Seeking not to fall into any particular rabbit hole, it’s worth flagging that I have seen quite a lot of commentary on social media in relation to several aspects of the GenCost process – including:


1)  A fairly large amount of commentary from those who would seek to promote nuclear technology as a cost-effective means by which Australia might achieve sustainable emissions reductions; and also

2)  Others commenting about the ways in which the CSIRO has (as they note as a Key Point in their Media Release) ‘Pre-2030 integration costs now included’ … as a change in their prior process.

3)  No doubt there are other particular threads as well.



I could say something like ‘time permitting, would like to review the details of GenCost’ … but I know that, realistically, I won’t have time …

About the Author

Paul McArdle
One of three founders of Global-Roam back in 2000, Paul has been CEO of the company since that time. As an author on WattClarity, Paul's focus has been to help make the electricity market more understandable.

3 Comments on "2023-24 GenCost consultation draft released – just before Xmas 2023"

  1. CSIRO has again chosen not to receive expert advice on nuclear costs for their draft GenCost 2023-24 report. Aurecon has again provided expert analysis of all technologies except nuclear. The last time that CSIRO obtained expert advice was from GHD in 2018. For the latest report, CSIRO has attempted to prove by their own analysis that nuclear is too expensive to consider by quoting the cancelled NuScale SMR for Utah Associated Municipal Power Systems (UAMPS) Carbon Free Power project (CFFP) but their analysis is misleading, for example the project was cancelled when the LCOE increased from USD58 to USD89 (at 0.7 exchange rate used by CSIRO = AUD127) but CSIRO quote an LCOE of AUD636. I suggest that CSIRO will need to clarify their analysis for the final report.

  2. And then there is this from the IEA :

    (Link at https://www.iea.org/reports/projected-costs-of-generating-electricity-2020)

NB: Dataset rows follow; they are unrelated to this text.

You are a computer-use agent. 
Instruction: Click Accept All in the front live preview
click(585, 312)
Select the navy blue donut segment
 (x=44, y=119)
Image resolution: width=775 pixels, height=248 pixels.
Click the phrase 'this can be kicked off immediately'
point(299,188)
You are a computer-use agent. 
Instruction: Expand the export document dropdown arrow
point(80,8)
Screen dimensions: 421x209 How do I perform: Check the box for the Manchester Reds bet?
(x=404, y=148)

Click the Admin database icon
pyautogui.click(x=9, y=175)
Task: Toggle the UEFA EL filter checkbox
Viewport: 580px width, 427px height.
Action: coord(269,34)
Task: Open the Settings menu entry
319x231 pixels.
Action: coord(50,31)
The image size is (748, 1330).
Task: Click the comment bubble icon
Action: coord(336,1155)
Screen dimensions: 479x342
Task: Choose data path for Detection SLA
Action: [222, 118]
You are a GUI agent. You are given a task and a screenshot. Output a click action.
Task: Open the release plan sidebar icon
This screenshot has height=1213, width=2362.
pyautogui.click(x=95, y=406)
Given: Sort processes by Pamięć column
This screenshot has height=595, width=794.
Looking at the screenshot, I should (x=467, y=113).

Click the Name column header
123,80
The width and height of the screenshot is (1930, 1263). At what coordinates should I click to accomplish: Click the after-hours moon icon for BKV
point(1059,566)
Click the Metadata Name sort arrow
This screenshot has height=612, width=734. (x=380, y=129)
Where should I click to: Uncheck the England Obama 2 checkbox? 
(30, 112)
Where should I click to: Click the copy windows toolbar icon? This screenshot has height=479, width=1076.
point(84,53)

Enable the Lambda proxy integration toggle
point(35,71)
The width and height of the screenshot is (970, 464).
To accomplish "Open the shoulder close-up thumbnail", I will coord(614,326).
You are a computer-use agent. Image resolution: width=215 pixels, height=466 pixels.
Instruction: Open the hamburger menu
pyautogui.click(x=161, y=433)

    “Projected Costs of Generating Electricity 2020”
    Nuclear thus remains the dispatchable low-carbon technology with the lowest expected costs in 2025. Only large hydro reservoirs can provide a similar contribution at comparable costs but remain highly dependent on the natural endowments of individual countries. Compared to fossil fuel-based generation, nuclear plants are expected to be more affordable than coal-fired plants. While gas-based combined-cycle gas turbines (CCGTs) are competitive in some regions, their LCOE very much depend on the prices for natural gas and carbon emissions in individual regions. Electricity produced from nuclear long-term operation (LTO) by lifetime extension is highly competitive and remains not only the least cost option for low-carbon generation – when compared to building new power plants – but for all power generation across the board.

    The International Energy Agency’s next report, due in 2025, will likely be very sobering reading.

  3. My submission to the CSIRO pointed out that they should review nuclear technology costs in their entirety (instead of exclusively SMRs, still under development), and that the coal costs (greenfield, AUSC, Japan coal costs) are not representative of a project that would be built in Australia.

    If I cared enough to go further, I’d point out that they use the high performing wind and solar as the average, then assume future projects will be both cheaper and better performing (higher capacity factor), while reality shows the opposite (especially with wind) and that over-build must increase curtailment.

    The CSIRO should be embarrassed.